(TASK INSTRUCTIONS):
Print the data exactly, leaving nothing out.

─── DATA FOR THIS EXERCISE

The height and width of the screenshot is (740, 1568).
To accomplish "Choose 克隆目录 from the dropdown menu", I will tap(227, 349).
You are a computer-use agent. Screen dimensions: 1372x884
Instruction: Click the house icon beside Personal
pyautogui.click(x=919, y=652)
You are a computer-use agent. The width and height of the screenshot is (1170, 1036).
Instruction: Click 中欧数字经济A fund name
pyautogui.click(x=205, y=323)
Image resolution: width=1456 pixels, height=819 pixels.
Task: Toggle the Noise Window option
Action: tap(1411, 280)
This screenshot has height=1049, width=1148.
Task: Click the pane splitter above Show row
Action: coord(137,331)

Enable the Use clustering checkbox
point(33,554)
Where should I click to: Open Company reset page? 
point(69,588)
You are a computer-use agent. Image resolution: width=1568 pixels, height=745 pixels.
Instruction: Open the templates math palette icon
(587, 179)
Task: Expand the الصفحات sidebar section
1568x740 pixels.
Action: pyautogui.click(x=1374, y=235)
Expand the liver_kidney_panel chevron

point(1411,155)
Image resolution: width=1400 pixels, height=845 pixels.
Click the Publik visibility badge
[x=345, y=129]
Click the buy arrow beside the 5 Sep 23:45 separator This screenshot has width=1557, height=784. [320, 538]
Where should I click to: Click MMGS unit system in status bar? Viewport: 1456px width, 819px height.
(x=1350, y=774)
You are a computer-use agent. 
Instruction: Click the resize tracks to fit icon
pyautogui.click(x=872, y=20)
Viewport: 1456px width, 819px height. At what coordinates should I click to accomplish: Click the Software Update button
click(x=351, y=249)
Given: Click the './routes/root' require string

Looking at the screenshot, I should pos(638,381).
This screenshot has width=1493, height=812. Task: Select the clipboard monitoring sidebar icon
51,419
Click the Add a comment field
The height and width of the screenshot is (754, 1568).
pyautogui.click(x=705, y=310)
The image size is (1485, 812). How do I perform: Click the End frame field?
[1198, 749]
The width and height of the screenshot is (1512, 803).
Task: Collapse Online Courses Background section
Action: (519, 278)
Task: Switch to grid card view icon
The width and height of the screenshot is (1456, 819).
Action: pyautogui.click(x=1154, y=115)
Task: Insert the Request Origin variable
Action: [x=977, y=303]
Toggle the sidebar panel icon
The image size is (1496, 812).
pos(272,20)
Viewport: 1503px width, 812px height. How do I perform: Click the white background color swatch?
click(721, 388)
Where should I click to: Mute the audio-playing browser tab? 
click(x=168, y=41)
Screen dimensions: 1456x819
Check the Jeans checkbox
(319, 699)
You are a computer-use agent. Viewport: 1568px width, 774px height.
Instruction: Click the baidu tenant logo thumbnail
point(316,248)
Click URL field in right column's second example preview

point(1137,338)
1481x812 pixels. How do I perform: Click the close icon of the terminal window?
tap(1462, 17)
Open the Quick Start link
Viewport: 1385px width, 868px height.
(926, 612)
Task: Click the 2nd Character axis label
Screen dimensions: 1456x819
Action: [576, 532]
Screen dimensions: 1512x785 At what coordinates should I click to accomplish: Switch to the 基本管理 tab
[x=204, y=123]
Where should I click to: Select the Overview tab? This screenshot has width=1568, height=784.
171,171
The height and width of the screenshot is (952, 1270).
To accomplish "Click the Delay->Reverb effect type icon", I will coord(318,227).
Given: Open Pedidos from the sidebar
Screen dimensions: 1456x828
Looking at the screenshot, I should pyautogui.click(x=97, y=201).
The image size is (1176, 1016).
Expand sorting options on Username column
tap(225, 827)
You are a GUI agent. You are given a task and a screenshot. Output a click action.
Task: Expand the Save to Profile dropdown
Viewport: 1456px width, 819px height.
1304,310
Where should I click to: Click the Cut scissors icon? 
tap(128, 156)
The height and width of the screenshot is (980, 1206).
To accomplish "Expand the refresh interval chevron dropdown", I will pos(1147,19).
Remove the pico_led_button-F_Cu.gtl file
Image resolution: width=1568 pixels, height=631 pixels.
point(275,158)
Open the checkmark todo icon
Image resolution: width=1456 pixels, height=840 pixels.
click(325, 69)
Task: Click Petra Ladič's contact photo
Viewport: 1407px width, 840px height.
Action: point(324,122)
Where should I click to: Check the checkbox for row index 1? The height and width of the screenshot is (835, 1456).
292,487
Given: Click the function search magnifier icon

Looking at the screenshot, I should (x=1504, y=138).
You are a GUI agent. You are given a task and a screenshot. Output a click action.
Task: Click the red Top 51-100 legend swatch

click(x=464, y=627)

──────

(RESULT FOR THIS EXERCISE):
The height and width of the screenshot is (740, 1568).
To accomplish "Choose 克隆目录 from the dropdown menu", I will tap(227, 349).
You are a computer-use agent. Screen dimensions: 1372x884
Instruction: Click the house icon beside Personal
pyautogui.click(x=919, y=652)
You are a computer-use agent. The width and height of the screenshot is (1170, 1036).
Instruction: Click 中欧数字经济A fund name
pyautogui.click(x=205, y=323)
Image resolution: width=1456 pixels, height=819 pixels.
Task: Toggle the Noise Window option
Action: tap(1411, 280)
This screenshot has height=1049, width=1148.
Task: Click the pane splitter above Show row
Action: coord(137,331)

Enable the Use clustering checkbox
point(33,554)
Where should I click to: Open Company reset page? 
point(69,588)
You are a computer-use agent. Image resolution: width=1568 pixels, height=745 pixels.
Instruction: Open the templates math palette icon
(587, 179)
Task: Expand the الصفحات sidebar section
1568x740 pixels.
Action: pyautogui.click(x=1374, y=235)
Expand the liver_kidney_panel chevron

point(1411,155)
Image resolution: width=1400 pixels, height=845 pixels.
Click the Publik visibility badge
[x=345, y=129]
Click the buy arrow beside the 5 Sep 23:45 separator This screenshot has width=1557, height=784. [320, 538]
Where should I click to: Click MMGS unit system in status bar? Viewport: 1456px width, 819px height.
(x=1350, y=774)
You are a computer-use agent. 
Instruction: Click the resize tracks to fit icon
pyautogui.click(x=872, y=20)
Viewport: 1456px width, 819px height. At what coordinates should I click to accomplish: Click the Software Update button
click(x=351, y=249)
Given: Click the './routes/root' require string

Looking at the screenshot, I should pos(638,381).
This screenshot has width=1493, height=812. Task: Select the clipboard monitoring sidebar icon
51,419
Click the Add a comment field
The height and width of the screenshot is (754, 1568).
pyautogui.click(x=705, y=310)
The image size is (1485, 812). How do I perform: Click the End frame field?
[1198, 749]
The width and height of the screenshot is (1512, 803).
Task: Collapse Online Courses Background section
Action: (519, 278)
Task: Switch to grid card view icon
The width and height of the screenshot is (1456, 819).
Action: pyautogui.click(x=1154, y=115)
Task: Insert the Request Origin variable
Action: [x=977, y=303]
Toggle the sidebar panel icon
The image size is (1496, 812).
pos(272,20)
Viewport: 1503px width, 812px height. How do I perform: Click the white background color swatch?
click(721, 388)
Where should I click to: Mute the audio-playing browser tab? 
click(x=168, y=41)
Screen dimensions: 1456x819
Check the Jeans checkbox
(319, 699)
You are a computer-use agent. Viewport: 1568px width, 774px height.
Instruction: Click the baidu tenant logo thumbnail
point(316,248)
Click URL field in right column's second example preview

point(1137,338)
1481x812 pixels. How do I perform: Click the close icon of the terminal window?
tap(1462, 17)
Open the Quick Start link
Viewport: 1385px width, 868px height.
(926, 612)
Task: Click the 2nd Character axis label
Screen dimensions: 1456x819
Action: [576, 532]
Screen dimensions: 1512x785 At what coordinates should I click to accomplish: Switch to the 基本管理 tab
[x=204, y=123]
Where should I click to: Select the Overview tab? This screenshot has width=1568, height=784.
171,171
The height and width of the screenshot is (952, 1270).
To accomplish "Click the Delay->Reverb effect type icon", I will coord(318,227).
Given: Open Pedidos from the sidebar
Screen dimensions: 1456x828
Looking at the screenshot, I should pyautogui.click(x=97, y=201).
The image size is (1176, 1016).
Expand sorting options on Username column
tap(225, 827)
You are a GUI agent. You are given a task and a screenshot. Output a click action.
Task: Expand the Save to Profile dropdown
Viewport: 1456px width, 819px height.
1304,310
Where should I click to: Click the Cut scissors icon? 
tap(128, 156)
The height and width of the screenshot is (980, 1206).
To accomplish "Expand the refresh interval chevron dropdown", I will pos(1147,19).
Remove the pico_led_button-F_Cu.gtl file
Image resolution: width=1568 pixels, height=631 pixels.
point(275,158)
Open the checkmark todo icon
Image resolution: width=1456 pixels, height=840 pixels.
click(325, 69)
Task: Click Petra Ladič's contact photo
Viewport: 1407px width, 840px height.
Action: point(324,122)
Where should I click to: Check the checkbox for row index 1? The height and width of the screenshot is (835, 1456).
292,487
Given: Click the function search magnifier icon

Looking at the screenshot, I should (x=1504, y=138).
You are a GUI agent. You are given a task and a screenshot. Output a click action.
Task: Click the red Top 51-100 legend swatch

click(x=464, y=627)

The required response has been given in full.